Non solo i fashion retailer devono porre il cliente al centro delle proprie strategie, ma tutta l’azienda dovrebbe spostare il proprio focus dal prodotto al consumatore. Sono gli stessi clienti, infatti, a pretendere ormai una qualità sempre più alta dei servizi da parte dei brand, che non detengono più il controllo della relazione con i primi e della gestione della supply chain. I clienti devono riuscire a raggiungere le aziende del fashion in modo semplice, indipendentemente dal canale. In una strategia che mette il cliente al centro, servizio eccellente, disponibilità in tempo reale delle scorte e visione a 360 gradi del cliente sono di fondamentale importanza.

 

Fase 2: Unificare le strategie digitali e i modelli di business su tutti i punti di contatto

La prima sfida che le aziende con una visione cliente-centrica devono affrontare è la necessità di unificare le strategie in-store con quelle online. Ma questo significa che l’e-commerce debba essere considerato una componente di business che genera profitto. Se e-commerce, marketing e IT non cooperano, i punti di vendita fisici, non importanti per gran parte dei consumatori digitali, potrebbero chiudere. Con la presenza di un’attività all’ingrosso, è necessario che buyer e responsabili marketing di questi brand collaborino per digitalizzare lo showroom e offrire ai clienti B2B un sito per fare acquisti pre-stagionali o per modificare gli ordini già effettuati, solo in determinati periodi di tempo. Digitalizzare le operazioni significa, per le aziende del settore, diventare più efficienti nella produzione delle collezioni e permettere ai grandi retailer di anticipare le tendenze, se la produzione è collegata alle attività rivolte direttamente al cliente. Un orientamento omnicanale rivolto al cliente e una dashboard digitale per le decisioni strategiche sono i fattori chiave nel processo di unificazione delle strategie in-store e digitali.

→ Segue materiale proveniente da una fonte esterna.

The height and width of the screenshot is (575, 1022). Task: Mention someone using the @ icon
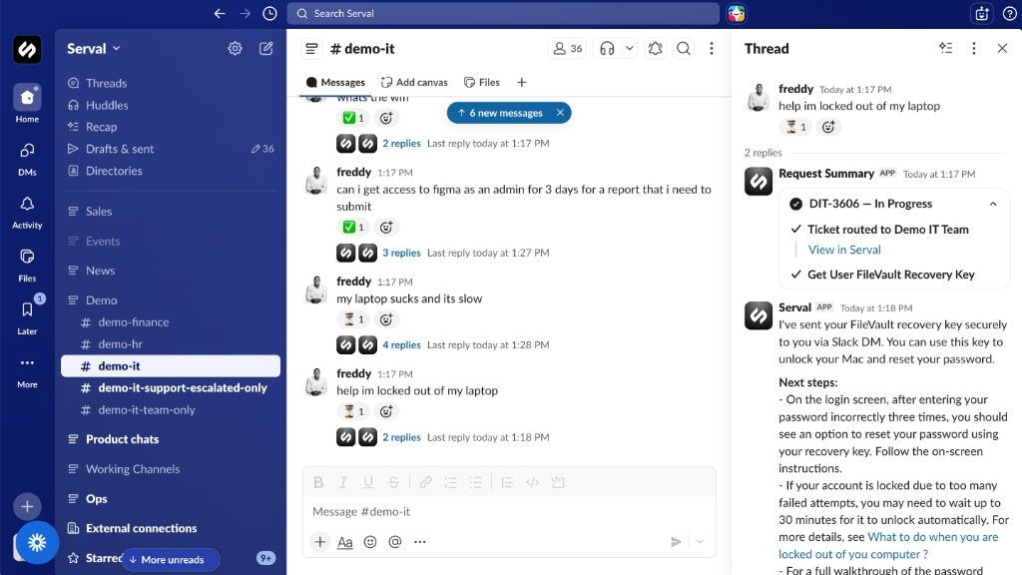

Fase 3: Il cliente multidimensionale

Nella seconda fase i brand si focalizzano sui dati, ma nella terza è fondamentale utilizzarli al meglio, con lo scopo di far emergere dei trend e anticipare così il comportamento dei clienti. Questi ultimi difficilmente offrono il proprio consenso al trattamento dei dati, soprattutto per comunicazioni di scarsa qualità ed efficacia, perché vogliono che la privacy dei propri dati personali venga garantita. Allo stesso tempo, però, si aspettano un alto livello di personalizzazione e che i brand del fashion siano “imprese intelligenti”, che offrano loro un servizio eccellente e coerente con il contesto e con il loro ciclo di vita. Si parla quindi di CRM di quarta generazione, che coinvolga direttamente e in maniera efficace i clienti e che non ne tenga solo traccia. In nessun altro modo saranno in grado di primeggiare sul mercato.

Una “Proposta d’Innovazione Esclusiva” attraente per i clienti, sia attuali che potenziali, diventa dunque una priorità per i fashion brand, che devono inoltre essere in grado di coinvolgere al meglio il nuovo consumatore della moda per creare esperienze sempre più eccezionali. Le aziende che percorreranno anche questa terza fase della trasformazione digitale otterranno maggiore fiducia e fedeltà al brand da parte dei consumatori “multidimensionali”.